Changing the index in the NLTK downloader (suggested here) allows the downloader to show all of NLTK's files, but when one tries to download all, one gets another SSL error (see bottom of photo):

回答1:

I had the same problem when trying to configure both nltk and SpaCy. Per the instructions in this question, I was able to overcome the issue. Try running /Applications/Python\ 3.6/Install\ Certificates.command, then retry your NLTK download



回答2:

On MacOS 10.12.6 this was solved by entering the following in the bash terminal

pip install certifi
/Applications/Python\ 3.6/Install\ Certificates.command

the usual method of installing nltk corpora then worked for me

import nltk
nltk.download()


回答3:

If you want to download manually, for example you need tokenizer/punkt data, you can download directly to :

https://raw.githubusercontent.com/nltk/nltk_data/gh-pages/packages/tokenizers/punkt.zip

and place the punkt extracted folder in C:\nltk_data\tokenizers.



回答4:

(Adding "certificate verify failed _ssl.c:749" for SEO of this issue.)

Solved for me on Mac, 10.12.2 by using Paul Barry's tip of downloading via Python 2.7 (I can't comment because rep < 50)

Additional problems encountered and fixed: To be able to download NLTK via python 2.7 (the default Mac Python 2.7 setup) I also had to add the Python folder to the /.bash_profile as this comment shows.

Then, since I had set this path variable for 2.7, I had to remove it once the corpora were downloaded to be able to start python3. So remove it from /.bash_profile before starting python3.

After all that, I can run "import nltk" and "from nltk.book import *" without issues.



回答5:

OK, it's a bit of a hack, but here's what I had to do to be able to use the various NLTK data files in Python 3.x on my Mac laptop (running macOS 10.12.2).

Firstly, note that the certificate error only occurs when I try to download NLTK data using Python 3.x on my Mac (my Ubuntu VM inside of VirtualBox had no such error when using Python 3.x - which is annoying). Just why this causes an error on my Mac is beyond me, especially as the NLTK module installs into Python 3.x using pip with no issues. It's the connection to NLTK's download server which appears to cause the SSL verification issue.

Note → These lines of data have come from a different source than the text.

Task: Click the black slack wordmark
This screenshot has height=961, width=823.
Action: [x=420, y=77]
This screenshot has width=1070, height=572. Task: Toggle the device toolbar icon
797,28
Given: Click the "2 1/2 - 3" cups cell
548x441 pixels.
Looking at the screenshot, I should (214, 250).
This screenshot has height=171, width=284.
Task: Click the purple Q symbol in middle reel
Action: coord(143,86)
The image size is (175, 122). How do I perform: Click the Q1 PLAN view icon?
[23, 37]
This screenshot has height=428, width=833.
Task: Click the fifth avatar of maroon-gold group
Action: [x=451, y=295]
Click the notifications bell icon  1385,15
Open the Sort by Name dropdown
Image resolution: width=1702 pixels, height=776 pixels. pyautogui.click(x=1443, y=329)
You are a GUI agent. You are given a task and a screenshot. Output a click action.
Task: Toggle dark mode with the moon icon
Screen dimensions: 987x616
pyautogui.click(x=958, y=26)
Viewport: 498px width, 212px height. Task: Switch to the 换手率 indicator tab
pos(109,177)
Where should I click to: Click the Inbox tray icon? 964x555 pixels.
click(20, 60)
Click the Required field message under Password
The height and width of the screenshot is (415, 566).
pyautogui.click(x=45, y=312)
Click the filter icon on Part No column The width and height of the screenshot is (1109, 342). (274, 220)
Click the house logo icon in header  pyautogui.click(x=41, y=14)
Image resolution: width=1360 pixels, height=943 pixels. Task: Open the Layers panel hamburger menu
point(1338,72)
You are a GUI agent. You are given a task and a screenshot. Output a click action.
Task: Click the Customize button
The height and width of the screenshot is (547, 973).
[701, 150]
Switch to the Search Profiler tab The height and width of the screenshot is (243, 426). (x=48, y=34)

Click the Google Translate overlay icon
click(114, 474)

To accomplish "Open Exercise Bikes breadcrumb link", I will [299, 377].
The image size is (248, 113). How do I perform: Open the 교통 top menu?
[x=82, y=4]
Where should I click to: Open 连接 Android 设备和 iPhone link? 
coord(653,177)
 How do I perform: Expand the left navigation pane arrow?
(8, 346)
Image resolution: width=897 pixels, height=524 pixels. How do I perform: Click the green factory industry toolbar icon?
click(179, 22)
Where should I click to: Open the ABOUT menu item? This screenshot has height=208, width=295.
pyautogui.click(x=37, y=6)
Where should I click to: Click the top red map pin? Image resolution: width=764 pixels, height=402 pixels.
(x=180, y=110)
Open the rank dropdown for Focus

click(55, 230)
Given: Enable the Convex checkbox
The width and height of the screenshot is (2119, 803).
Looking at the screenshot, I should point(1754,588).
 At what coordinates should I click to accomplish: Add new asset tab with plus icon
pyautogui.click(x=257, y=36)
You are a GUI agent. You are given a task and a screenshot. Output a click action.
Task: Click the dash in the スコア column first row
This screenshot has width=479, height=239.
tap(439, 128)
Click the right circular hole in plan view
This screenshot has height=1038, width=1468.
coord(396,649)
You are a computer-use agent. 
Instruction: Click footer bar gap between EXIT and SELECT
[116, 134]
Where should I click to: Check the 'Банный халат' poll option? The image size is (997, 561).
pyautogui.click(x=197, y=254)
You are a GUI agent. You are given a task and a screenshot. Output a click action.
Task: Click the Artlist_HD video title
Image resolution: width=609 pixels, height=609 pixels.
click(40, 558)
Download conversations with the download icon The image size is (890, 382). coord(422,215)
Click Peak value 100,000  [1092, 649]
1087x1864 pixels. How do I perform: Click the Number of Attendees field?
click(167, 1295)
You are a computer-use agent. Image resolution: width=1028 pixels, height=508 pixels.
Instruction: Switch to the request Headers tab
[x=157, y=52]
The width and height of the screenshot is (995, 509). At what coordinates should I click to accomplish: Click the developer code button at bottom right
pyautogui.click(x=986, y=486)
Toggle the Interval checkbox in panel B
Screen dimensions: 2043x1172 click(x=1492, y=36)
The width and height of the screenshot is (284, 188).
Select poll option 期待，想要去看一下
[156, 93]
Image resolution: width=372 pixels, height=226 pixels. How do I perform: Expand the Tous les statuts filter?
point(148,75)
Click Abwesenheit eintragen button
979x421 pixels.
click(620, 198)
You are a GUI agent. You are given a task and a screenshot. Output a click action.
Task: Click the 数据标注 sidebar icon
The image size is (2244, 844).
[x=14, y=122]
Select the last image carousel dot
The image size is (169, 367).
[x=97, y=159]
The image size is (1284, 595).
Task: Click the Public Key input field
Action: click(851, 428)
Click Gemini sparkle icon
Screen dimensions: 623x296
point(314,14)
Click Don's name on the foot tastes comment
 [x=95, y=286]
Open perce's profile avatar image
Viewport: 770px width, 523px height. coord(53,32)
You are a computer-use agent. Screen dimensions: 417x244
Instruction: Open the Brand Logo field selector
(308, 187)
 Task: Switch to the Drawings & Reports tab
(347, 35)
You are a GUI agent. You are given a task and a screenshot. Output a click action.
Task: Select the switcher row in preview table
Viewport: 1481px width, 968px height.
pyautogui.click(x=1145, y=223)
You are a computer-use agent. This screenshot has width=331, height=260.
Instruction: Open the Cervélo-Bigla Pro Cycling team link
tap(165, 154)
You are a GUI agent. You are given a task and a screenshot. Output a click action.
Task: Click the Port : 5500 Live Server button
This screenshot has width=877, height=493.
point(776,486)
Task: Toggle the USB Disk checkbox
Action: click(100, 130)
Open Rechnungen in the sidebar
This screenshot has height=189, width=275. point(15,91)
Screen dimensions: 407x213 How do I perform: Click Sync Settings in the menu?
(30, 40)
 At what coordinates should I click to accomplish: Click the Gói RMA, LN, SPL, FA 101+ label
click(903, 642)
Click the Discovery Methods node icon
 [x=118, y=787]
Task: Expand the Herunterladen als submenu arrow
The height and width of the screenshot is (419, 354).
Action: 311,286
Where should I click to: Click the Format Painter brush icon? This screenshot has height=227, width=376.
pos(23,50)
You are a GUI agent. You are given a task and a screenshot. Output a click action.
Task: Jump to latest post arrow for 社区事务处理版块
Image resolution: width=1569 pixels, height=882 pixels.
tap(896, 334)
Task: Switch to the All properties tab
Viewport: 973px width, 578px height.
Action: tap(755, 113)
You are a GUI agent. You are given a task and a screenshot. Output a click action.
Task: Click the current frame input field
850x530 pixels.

My 'ah ha!' moment came when I realised that NLTK - when installed into Python 3.x or Python 2.x - shares the same directory structure among all the versions of Python installed on any computer. So, I used the Python 2.x which comes pre-installed on macOS to install NLTK, then used nltk.download() within Python 2.x to install the stopwords corpus with no issues. Having done this (in Python 2.x), I then went back into Python 3.x, and this code worked:

import nltk
from nltk.corpus import stopwords
print(stopwords.words('english'))

As I said, it's a bit of a hack, but this technique lets me get the NLTK data installed using Python 2.x, which I can them process with Python 3.x as required.